In this case, the function \(\varLambda \mapsto h(\varLambda ,\lambda )\) decreases on \([(-\lambda )^{1/2},\varLambda _o]\) and increases on \([\varLambda _o,+\infty [\). The value \(h(\varLambda _o,\lambda )\) is always strictly between 1 and 2. If \(|\alpha |\ge 1\), then the function f is strictly decreasing. (It can be seen as the limit \(\varLambda _o\rightarrow +\infty \).) The value \(h(\varLambda _o,\lambda )\) is in this case always above 2.

Proof that \(c+d\xi <0\) for isochrone orbits around finite central mass

In Sect. 5.2, we used the fact that \(a+b\xi <0\) and \(c+d\xi <0\) for isochrone orbits in order to prove that our formula (82) covers all isochrone orbits. The former identity follows from the generalized Kepler’s third law, and here, we prove the latter identity. By assumption, we have a particle \((\xi ,\varLambda )\) on an isochrone orbit in a potential with finite central mass whose parabola \({\mathscr {P}}:(ax+by)^2+cx+dy=0\) verifies all hypotheses \((H_i)\) of Sect. 4.2. First we can check easily that \(cx+dy=0\) is an equation for the tangent to \({\mathscr {P}}\) at the origin. Geometrically, since two intersections exist between \({\mathscr {L}}\) and \({\mathscr {P}}\), the slope of \({\mathscr {L}}\) must be bigger than that of this tangent, i.e., we must have \(\xi >-c/d\). We just have to show that \(d\le 0\) and the result will follow. First, if \(b=0\) (harmonic case), then we necessarily have \(d<0\) (top-oriented parabola). Second, if \(b\ne 0\), then since \(\lambda =0\) (\({\mathscr {P}}\) crosses the origin) we have by Eq. (36) the equality \(-d=\sqrt{d^2}\), which implies \(d\le 0\). Therefore, we always have \(d\le 0\) and thus \(c+d\xi <0\).

Peaks of orbits in Bounded potentials

Let an arbitrary orbit be given by a polar equation \(r(\theta )\), and compute the value of \(|{\mathrm {d}}r/{\mathrm {d}}\theta |\).

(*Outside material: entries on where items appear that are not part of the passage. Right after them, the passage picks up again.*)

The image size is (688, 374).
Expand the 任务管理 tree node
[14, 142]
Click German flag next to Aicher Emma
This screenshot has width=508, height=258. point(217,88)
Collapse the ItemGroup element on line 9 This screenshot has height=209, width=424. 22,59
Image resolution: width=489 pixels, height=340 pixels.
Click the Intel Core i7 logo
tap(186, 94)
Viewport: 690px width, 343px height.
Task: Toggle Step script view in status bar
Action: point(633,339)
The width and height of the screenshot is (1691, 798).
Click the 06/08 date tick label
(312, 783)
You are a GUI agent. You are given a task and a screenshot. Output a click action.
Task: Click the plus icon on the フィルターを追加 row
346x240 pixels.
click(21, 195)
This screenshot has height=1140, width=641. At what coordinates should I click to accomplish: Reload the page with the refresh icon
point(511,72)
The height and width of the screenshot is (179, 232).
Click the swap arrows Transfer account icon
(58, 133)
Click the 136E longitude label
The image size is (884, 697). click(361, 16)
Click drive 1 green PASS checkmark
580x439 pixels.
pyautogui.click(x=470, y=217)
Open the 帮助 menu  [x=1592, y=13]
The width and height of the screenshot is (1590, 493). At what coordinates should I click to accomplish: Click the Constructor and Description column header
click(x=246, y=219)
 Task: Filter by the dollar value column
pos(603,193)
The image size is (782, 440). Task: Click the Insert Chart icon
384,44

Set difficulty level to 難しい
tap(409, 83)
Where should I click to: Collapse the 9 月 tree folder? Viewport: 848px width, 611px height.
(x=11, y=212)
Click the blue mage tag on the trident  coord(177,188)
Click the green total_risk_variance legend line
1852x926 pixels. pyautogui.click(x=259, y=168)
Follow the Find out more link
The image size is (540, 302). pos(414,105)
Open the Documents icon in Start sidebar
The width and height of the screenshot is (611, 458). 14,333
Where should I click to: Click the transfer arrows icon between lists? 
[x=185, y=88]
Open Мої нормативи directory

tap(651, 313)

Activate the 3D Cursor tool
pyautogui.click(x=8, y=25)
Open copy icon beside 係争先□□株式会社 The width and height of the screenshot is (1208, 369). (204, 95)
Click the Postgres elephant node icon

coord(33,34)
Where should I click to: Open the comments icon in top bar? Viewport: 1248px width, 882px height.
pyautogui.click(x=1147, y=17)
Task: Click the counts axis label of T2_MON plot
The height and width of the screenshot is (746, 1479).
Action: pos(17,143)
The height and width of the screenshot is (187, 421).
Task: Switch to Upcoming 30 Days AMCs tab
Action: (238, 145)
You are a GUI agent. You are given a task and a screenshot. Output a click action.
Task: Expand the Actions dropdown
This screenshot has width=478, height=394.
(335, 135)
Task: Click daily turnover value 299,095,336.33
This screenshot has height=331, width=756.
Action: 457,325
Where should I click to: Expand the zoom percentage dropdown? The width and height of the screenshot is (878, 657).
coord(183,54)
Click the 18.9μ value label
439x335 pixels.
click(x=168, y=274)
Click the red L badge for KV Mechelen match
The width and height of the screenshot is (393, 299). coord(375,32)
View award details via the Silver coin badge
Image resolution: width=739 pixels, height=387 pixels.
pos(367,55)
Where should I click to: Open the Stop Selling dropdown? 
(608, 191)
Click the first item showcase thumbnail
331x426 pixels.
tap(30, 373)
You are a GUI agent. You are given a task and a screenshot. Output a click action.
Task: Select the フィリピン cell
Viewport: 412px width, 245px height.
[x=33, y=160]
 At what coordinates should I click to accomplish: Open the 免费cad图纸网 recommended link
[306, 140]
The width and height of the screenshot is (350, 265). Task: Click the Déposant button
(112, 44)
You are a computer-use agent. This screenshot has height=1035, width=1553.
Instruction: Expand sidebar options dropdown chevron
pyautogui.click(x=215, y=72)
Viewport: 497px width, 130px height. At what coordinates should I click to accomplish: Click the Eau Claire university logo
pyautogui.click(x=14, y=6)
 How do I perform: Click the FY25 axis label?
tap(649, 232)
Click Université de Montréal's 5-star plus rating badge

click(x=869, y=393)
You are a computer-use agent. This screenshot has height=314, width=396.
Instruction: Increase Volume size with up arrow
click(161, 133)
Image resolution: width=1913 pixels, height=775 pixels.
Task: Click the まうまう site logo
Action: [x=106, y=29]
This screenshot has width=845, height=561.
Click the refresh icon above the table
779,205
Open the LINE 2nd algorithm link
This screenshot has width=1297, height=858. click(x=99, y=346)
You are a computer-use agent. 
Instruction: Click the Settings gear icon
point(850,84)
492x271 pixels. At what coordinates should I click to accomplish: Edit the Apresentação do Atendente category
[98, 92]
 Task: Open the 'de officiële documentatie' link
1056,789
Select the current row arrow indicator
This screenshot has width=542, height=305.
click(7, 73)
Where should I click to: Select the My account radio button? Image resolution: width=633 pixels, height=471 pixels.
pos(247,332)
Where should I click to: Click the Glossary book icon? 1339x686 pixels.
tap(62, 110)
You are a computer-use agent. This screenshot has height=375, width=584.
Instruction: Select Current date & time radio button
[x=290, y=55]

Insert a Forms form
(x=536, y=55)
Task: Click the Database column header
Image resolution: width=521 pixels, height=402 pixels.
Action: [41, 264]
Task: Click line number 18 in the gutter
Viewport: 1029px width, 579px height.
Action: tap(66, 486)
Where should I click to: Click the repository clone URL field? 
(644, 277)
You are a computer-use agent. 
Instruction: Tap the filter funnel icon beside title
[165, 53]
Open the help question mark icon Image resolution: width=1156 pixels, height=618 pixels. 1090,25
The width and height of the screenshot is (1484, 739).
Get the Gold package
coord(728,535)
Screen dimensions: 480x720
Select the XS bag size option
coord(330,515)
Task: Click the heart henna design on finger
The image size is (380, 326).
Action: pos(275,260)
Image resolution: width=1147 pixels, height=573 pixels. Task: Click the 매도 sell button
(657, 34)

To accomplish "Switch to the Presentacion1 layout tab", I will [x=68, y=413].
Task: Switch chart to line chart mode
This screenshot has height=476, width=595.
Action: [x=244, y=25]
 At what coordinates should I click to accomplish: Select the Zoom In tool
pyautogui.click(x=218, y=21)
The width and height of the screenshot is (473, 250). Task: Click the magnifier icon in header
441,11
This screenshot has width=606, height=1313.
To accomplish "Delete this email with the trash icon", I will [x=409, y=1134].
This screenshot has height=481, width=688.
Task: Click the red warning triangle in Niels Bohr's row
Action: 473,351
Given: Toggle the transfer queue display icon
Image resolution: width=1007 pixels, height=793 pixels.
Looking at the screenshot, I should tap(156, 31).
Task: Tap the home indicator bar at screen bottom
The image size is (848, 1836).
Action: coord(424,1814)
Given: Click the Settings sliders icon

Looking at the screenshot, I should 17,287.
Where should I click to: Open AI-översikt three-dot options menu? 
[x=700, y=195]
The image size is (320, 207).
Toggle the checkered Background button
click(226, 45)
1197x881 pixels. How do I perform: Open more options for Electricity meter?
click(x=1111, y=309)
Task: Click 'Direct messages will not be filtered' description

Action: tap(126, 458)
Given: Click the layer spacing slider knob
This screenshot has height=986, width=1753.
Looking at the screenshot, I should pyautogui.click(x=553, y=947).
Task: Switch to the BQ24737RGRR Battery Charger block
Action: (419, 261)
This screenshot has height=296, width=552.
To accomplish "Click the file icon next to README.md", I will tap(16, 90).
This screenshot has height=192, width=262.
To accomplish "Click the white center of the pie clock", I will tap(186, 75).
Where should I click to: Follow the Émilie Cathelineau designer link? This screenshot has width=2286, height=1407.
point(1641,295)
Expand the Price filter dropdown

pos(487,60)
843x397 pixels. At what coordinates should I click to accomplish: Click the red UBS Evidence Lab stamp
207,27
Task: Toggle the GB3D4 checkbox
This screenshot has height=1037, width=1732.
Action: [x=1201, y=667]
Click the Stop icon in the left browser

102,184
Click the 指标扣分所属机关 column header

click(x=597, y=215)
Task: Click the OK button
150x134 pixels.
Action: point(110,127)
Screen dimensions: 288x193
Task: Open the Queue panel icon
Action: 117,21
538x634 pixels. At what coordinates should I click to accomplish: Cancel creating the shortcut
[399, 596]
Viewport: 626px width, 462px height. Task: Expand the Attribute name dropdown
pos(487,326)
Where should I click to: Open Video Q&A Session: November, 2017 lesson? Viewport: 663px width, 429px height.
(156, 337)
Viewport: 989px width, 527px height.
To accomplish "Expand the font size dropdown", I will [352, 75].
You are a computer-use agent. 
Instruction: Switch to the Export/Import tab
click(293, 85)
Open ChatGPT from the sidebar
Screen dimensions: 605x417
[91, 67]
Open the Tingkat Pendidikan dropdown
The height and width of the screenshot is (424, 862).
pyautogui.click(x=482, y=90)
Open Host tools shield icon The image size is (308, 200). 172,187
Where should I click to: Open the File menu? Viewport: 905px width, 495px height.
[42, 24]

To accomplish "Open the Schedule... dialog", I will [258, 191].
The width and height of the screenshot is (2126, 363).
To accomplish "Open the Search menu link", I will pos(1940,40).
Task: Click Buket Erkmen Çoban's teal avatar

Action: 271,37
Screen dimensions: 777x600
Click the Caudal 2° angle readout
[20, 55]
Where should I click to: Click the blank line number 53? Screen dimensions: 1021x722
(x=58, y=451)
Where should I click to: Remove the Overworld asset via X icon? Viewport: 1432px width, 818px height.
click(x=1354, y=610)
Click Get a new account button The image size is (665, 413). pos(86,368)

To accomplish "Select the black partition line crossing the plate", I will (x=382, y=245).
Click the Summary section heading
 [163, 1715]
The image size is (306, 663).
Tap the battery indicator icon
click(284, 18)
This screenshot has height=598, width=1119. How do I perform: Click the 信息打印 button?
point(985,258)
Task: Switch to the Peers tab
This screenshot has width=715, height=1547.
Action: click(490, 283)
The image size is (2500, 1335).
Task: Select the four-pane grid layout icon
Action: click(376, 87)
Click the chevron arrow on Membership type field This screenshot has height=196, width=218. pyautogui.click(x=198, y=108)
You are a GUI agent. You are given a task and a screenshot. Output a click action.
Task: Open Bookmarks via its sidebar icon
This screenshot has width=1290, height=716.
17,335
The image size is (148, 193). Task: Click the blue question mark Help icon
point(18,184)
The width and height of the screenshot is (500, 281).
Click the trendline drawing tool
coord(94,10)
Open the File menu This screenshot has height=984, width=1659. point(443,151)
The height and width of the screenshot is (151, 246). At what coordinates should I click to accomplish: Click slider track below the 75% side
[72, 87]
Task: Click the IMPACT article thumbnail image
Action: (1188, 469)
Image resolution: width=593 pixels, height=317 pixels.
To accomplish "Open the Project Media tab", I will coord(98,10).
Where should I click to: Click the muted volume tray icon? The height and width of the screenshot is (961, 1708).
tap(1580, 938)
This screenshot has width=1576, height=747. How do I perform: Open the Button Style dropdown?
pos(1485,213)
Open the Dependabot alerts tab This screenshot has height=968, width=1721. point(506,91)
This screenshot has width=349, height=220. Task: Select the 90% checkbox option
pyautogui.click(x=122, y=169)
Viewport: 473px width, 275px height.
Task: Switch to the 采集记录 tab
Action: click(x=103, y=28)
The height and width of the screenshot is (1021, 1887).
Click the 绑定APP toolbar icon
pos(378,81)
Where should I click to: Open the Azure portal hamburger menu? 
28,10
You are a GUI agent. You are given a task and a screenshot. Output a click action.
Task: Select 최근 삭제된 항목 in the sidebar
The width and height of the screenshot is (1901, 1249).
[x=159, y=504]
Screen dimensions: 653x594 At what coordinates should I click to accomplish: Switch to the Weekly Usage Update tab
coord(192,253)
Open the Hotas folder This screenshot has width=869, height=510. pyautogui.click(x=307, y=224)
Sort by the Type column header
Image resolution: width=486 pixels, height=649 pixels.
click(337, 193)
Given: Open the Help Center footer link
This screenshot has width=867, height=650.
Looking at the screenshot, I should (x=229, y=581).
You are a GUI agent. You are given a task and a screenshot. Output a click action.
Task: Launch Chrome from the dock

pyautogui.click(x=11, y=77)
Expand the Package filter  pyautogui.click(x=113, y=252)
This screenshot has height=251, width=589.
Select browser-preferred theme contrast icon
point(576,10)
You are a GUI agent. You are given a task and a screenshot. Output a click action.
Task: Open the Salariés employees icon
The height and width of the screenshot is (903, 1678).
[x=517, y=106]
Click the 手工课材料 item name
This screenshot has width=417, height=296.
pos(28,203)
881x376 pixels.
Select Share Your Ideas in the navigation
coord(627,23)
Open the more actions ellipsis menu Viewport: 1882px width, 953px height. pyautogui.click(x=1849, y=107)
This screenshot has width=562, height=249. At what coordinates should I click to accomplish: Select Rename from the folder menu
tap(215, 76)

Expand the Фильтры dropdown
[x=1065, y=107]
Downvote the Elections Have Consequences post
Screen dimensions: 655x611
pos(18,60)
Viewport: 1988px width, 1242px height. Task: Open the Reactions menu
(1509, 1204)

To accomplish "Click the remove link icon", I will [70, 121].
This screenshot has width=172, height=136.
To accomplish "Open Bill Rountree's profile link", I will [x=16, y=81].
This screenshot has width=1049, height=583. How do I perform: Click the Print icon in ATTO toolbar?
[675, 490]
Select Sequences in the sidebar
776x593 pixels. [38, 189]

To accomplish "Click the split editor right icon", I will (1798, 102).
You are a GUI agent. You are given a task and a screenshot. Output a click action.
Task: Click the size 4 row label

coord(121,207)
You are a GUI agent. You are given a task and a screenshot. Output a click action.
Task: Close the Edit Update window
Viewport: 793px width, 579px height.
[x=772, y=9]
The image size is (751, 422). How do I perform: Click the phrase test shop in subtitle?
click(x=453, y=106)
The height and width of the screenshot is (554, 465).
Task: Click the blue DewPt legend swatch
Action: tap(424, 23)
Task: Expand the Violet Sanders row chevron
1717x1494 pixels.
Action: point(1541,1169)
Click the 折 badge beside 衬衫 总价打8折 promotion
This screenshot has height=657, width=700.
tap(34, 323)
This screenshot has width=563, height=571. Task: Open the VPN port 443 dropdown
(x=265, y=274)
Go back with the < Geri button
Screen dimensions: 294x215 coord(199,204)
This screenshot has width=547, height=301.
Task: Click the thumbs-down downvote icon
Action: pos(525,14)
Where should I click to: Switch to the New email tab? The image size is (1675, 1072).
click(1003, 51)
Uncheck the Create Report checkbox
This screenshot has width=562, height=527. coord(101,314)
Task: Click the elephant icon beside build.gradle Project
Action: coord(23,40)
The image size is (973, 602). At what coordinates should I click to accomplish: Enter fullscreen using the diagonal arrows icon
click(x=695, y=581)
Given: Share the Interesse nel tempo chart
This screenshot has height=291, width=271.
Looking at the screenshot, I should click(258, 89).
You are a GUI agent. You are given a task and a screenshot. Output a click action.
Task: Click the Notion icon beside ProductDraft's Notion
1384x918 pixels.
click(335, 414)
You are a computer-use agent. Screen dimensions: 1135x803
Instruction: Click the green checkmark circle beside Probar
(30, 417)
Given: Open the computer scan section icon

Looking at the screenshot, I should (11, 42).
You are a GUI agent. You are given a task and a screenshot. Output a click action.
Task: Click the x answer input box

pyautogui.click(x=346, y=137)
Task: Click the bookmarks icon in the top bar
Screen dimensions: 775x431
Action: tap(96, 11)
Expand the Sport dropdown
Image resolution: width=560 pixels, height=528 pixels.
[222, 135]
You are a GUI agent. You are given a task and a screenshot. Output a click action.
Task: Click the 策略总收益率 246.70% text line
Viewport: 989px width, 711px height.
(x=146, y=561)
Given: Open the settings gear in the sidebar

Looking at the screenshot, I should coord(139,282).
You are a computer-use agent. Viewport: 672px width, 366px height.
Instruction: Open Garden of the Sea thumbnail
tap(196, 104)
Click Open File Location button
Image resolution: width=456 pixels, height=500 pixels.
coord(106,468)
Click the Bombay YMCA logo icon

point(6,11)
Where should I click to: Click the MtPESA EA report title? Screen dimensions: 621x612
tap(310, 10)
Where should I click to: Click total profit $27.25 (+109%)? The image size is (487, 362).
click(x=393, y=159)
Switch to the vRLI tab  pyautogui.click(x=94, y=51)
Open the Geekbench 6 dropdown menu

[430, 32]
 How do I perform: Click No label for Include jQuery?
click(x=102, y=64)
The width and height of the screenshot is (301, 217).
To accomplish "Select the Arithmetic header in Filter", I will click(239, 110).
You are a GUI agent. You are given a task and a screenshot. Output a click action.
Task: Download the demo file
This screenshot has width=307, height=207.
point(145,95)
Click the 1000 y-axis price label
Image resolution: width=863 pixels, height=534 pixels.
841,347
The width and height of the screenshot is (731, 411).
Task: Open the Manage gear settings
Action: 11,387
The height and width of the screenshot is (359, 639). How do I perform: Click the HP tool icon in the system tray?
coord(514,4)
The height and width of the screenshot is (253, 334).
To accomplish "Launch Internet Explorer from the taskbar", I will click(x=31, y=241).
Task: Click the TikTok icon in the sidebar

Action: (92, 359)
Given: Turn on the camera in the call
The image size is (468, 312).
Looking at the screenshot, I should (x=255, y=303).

The latter is a measure of the change of \({\mathrm {d}}r\) when moving from \(\theta \) to \(\theta +{\mathrm {d}}\theta \). It vanishes for circles \(r=\text {cst}\) and is infinite for straight lines \(\theta =\text {cst}\). With the help of Eq. (2) and \(\varLambda =r^2\dot{\theta }\), we obtain easily \(|{\mathrm {d}}r/ {\mathrm {d}}\theta |^2 = 2r^4(\xi -\psi _e(r))/ \varLambda ^2\). Using a Taylor expansion of \(\psi (r)\) and Eq. (3), we can linearize this equation around the apoapsis \(r_A\). We then obtain

$$\begin{aligned} \biggl |\frac{{\mathrm {d}}r}{{\mathrm {d}}\theta }\biggr |^2 = \frac{2r_A^4}{\varLambda ^2} \biggl ( \psi ^\prime (r_A)-\frac{\varLambda ^2}{r_A^3} \biggr ) (r_A-r) + o(r_A-r). \end{aligned}$$

(106)

Examining Eq. (106), we see that as \(r\rightarrow r_A\) the right-hand side goes to zero as every term is finite in front of \((r_A-r)\). The orbit is therefore smooth and differentiable around the apoapsis. However, the quantity \(\psi ^\prime (r_A)\) turns out to be very large for the Bounded family, in general. This is because the slope of a Bounded potential increases to infinity as r grows toward \(\beta \) from below, as can be seen readily on Eq. (86). Therefore, a line \({\mathscr {L}}\) can intersect \({\mathscr {C}}\) such that \(r_A\) is very close to \(\beta \), and it is clear from Eq. (86) that \(\psi _2^\prime (r) \rightarrow \infty \) as \(r \rightarrow \beta \). As a conclusion, before the apoapsis, the term \((r_A-r)\) does not yet compensate the \(\psi ^\prime (r_A)\) which is large for the Bounded potential, making \(\frac{{\mathrm {d}}r}{{\mathrm {d}}\theta }\) large and the curve resembles a \(\theta =\text {cst}\) line. This is why we see such abrupt and pointy turns on Fig. 16.